EXERCISE DETAILS: Of all the lines in the entries below, give again exactly those starting at the line containing "Task: Click the What's New! directory button" and ending at the line containing "Task: Sort list by Name column header", both ends included, and no others.

Dataset entries:
******************************

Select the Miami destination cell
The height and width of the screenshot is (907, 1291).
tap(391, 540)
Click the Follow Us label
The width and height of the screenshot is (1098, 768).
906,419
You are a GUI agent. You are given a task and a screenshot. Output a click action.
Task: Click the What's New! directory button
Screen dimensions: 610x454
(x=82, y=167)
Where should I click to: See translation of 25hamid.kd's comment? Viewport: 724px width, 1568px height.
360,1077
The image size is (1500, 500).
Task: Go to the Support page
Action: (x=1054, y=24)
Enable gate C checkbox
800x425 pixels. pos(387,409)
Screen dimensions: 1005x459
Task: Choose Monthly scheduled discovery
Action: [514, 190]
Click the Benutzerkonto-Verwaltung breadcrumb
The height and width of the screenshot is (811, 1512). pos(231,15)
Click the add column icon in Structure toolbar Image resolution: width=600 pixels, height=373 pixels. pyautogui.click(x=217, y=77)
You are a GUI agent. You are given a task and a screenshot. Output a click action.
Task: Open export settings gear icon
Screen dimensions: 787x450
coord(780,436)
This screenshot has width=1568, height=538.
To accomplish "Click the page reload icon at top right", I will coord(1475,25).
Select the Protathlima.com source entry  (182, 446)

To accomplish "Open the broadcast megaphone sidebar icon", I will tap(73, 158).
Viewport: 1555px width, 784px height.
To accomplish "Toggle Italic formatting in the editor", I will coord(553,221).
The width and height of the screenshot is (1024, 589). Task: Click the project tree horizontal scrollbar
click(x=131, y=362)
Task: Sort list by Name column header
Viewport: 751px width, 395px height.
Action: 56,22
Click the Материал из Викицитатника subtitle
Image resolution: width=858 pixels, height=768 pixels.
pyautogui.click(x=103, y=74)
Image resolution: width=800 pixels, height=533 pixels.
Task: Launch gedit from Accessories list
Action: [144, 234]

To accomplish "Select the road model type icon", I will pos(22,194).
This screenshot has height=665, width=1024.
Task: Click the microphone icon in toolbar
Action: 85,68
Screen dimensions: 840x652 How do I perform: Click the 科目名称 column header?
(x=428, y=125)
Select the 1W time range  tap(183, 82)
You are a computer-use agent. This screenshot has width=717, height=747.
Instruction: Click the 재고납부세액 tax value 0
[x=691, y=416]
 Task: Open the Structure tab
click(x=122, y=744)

******************************

OUTPUT OF THE TASK:
Task: Click the What's New! directory button
Screen dimensions: 610x454
(x=82, y=167)
Where should I click to: See translation of 25hamid.kd's comment? Viewport: 724px width, 1568px height.
360,1077
The image size is (1500, 500).
Task: Go to the Support page
Action: (x=1054, y=24)
Enable gate C checkbox
800x425 pixels. pos(387,409)
Screen dimensions: 1005x459
Task: Choose Monthly scheduled discovery
Action: [514, 190]
Click the Benutzerkonto-Verwaltung breadcrumb
The height and width of the screenshot is (811, 1512). pos(231,15)
Click the add column icon in Structure toolbar Image resolution: width=600 pixels, height=373 pixels. pyautogui.click(x=217, y=77)
You are a GUI agent. You are given a task and a screenshot. Output a click action.
Task: Open export settings gear icon
Screen dimensions: 787x450
coord(780,436)
This screenshot has width=1568, height=538.
To accomplish "Click the page reload icon at top right", I will coord(1475,25).
Select the Protathlima.com source entry  (182, 446)

To accomplish "Open the broadcast megaphone sidebar icon", I will tap(73, 158).
Viewport: 1555px width, 784px height.
To accomplish "Toggle Italic formatting in the editor", I will coord(553,221).
The width and height of the screenshot is (1024, 589). Task: Click the project tree horizontal scrollbar
click(x=131, y=362)
Task: Sort list by Name column header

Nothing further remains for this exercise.